Arshadnia believes that her marriage reflects much of what Judaism has to say about men and women. “We are fully equal but different – and we embrace that our differences are meant to complement each other,” she continues. “Through mutual respect and giving, our marriage contributes to our personal growth, creating a healthy foundation for a full-life, and the benefit of a broader life-perspective.”

That’s not to say that a Jewish woman cannot choose to be the CEO of her home and defer to a patriarchal relationship with her husband. “Jewish law does not regulate every detail of life.

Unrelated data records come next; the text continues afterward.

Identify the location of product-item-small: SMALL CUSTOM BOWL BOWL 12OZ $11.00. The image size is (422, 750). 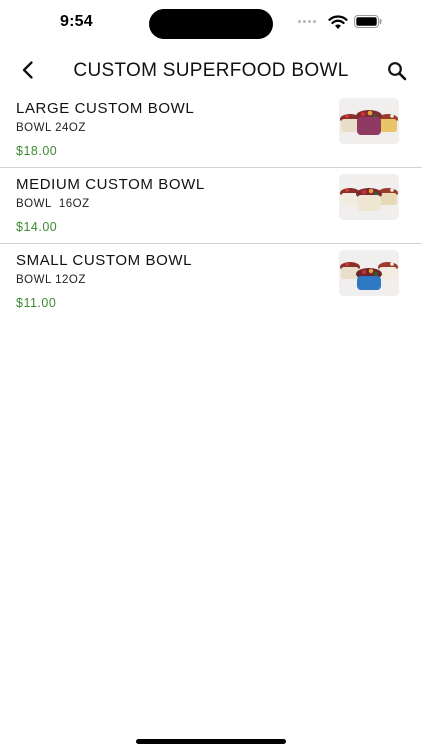
(211, 282).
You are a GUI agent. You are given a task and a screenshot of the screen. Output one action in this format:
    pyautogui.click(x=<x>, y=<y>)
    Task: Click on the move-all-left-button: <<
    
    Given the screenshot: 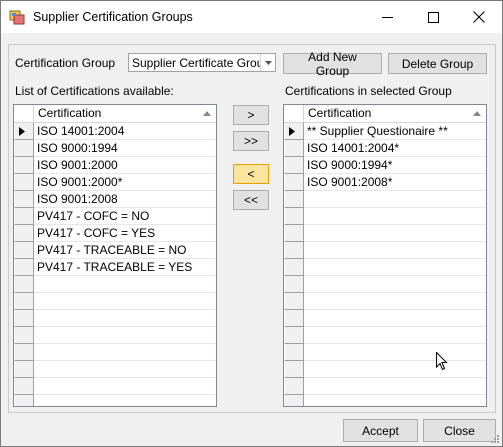 What is the action you would take?
    pyautogui.click(x=251, y=200)
    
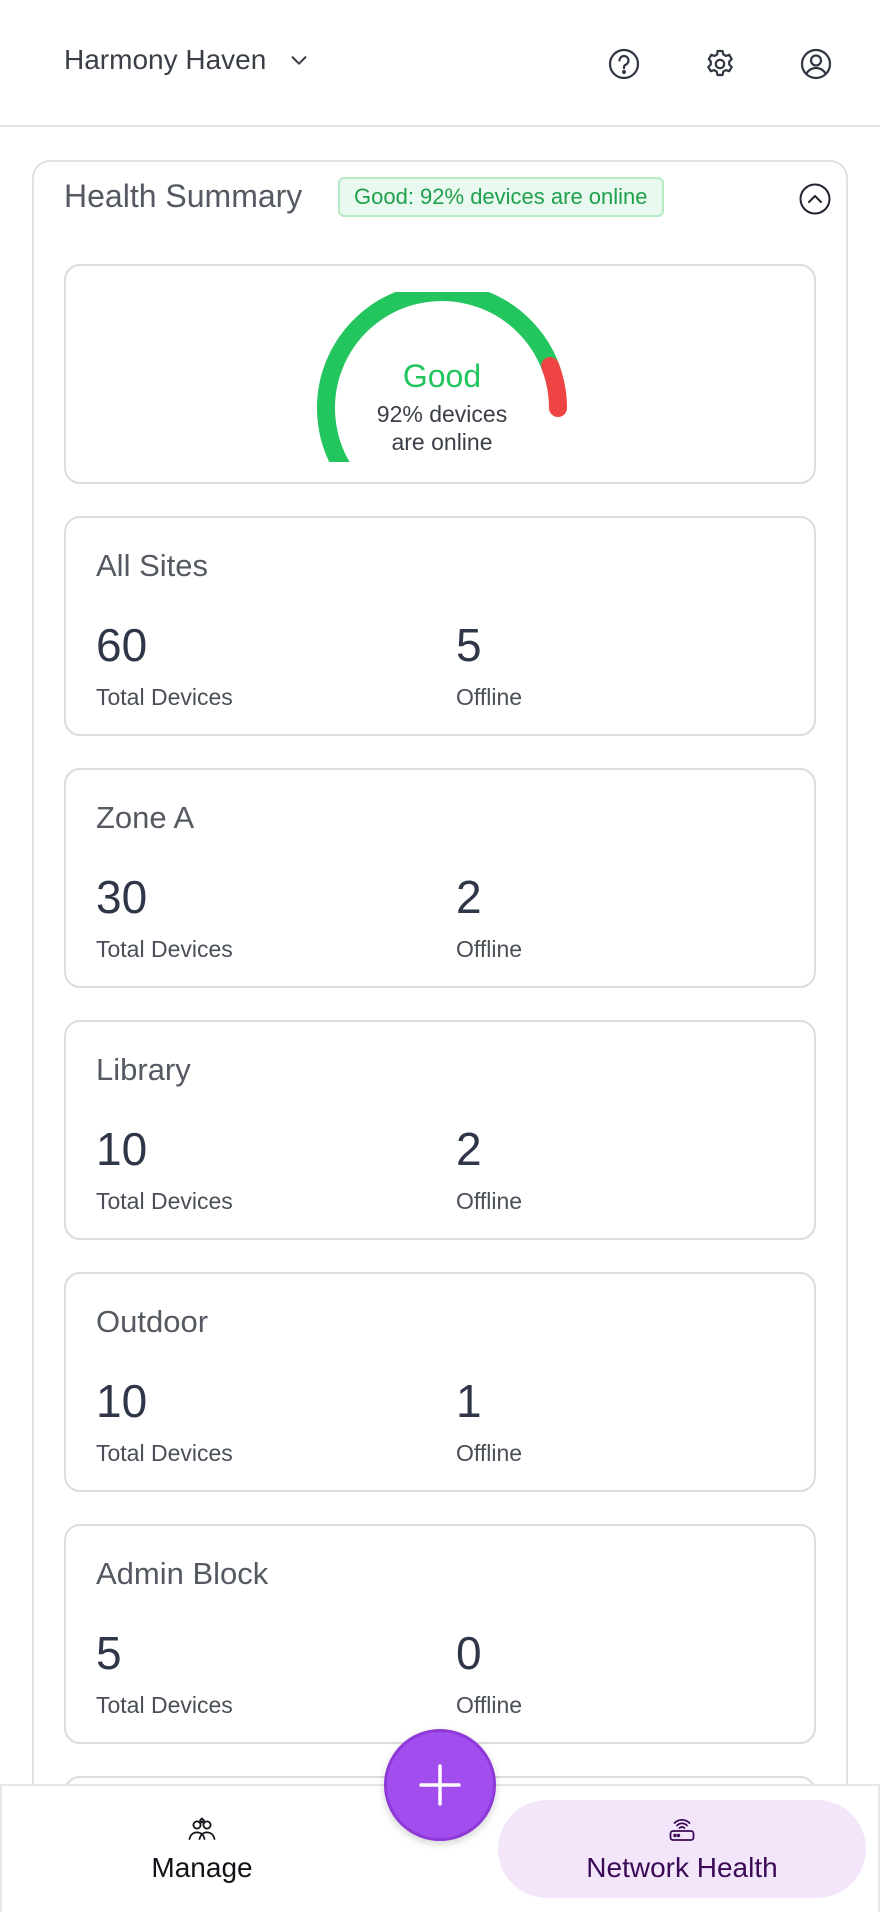 The image size is (880, 1912). What do you see at coordinates (440, 1130) in the screenshot?
I see `site-card-library: Library 10 Total Devices 2 Offline` at bounding box center [440, 1130].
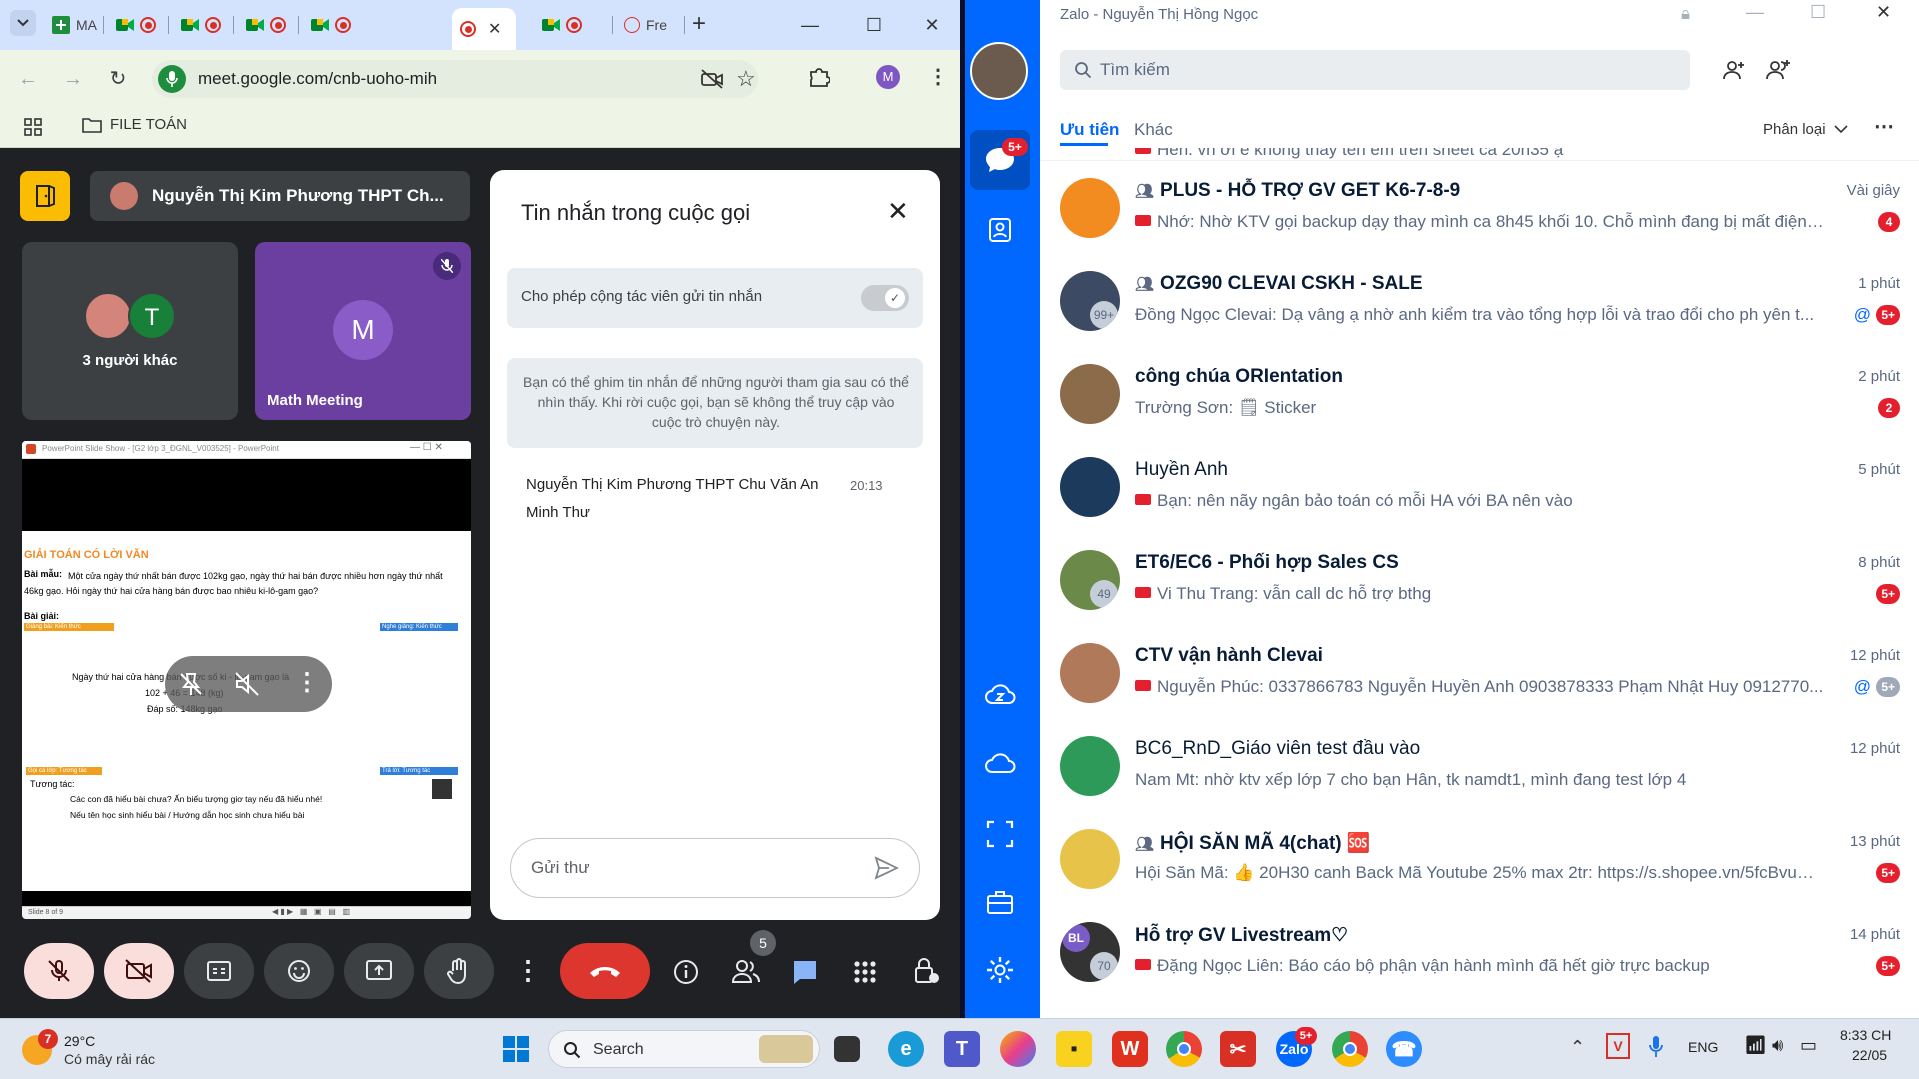 The image size is (1919, 1079). Describe the element at coordinates (1703, 1047) in the screenshot. I see `language-indicator: ENG` at that location.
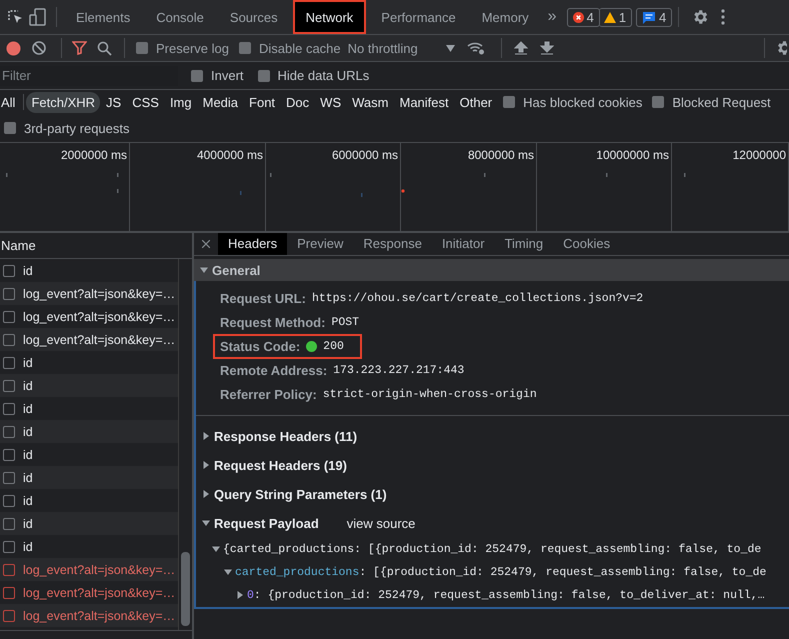  What do you see at coordinates (268, 394) in the screenshot?
I see `field-label: Referrer Policy:` at bounding box center [268, 394].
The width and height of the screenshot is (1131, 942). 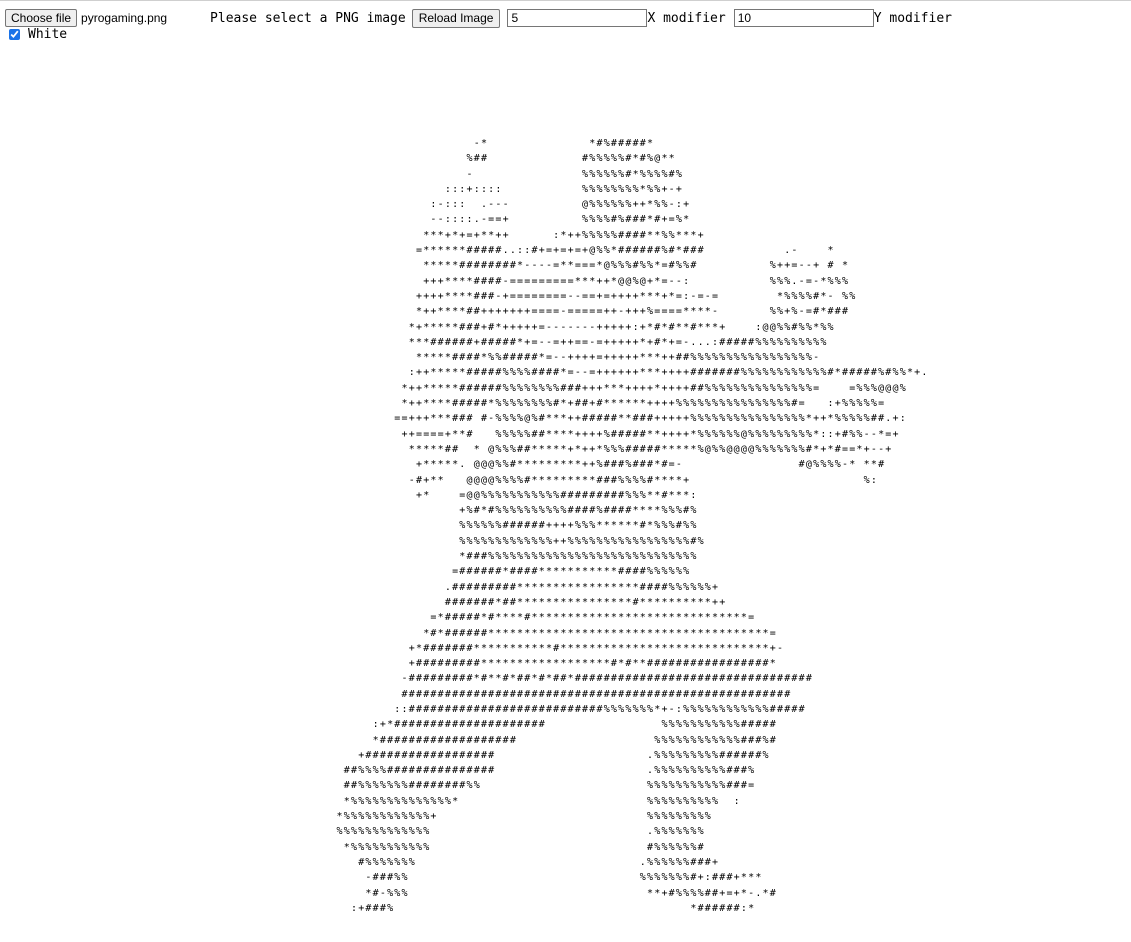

It provides a basic structure within which each person may express their own personality and lifestyle preference,” says Hauptman.

Torah philosophy, however, cautions that preoccupation with material pursuits ought to be secondary to higher religious activities such as family life, prayer, and charity; but this applies to men as well as to women.

Madelaine Brody values her life as an Orthodox woman, wife, and mother, but admits that she observes largely to please her husband, Martin. “It gives me great pleasure to make my husband happy. It’s important to him that we have a religious life and home and he’s grateful in turn that I’m willing to accommodate him. Making each other feel regarded and respected is what marriage is all about,” she says.

Martin, for his part, compares marriage to a chess game with the husband as king and the wife as queen. “And we all know what the queen can do,” he says with a wink and a nod.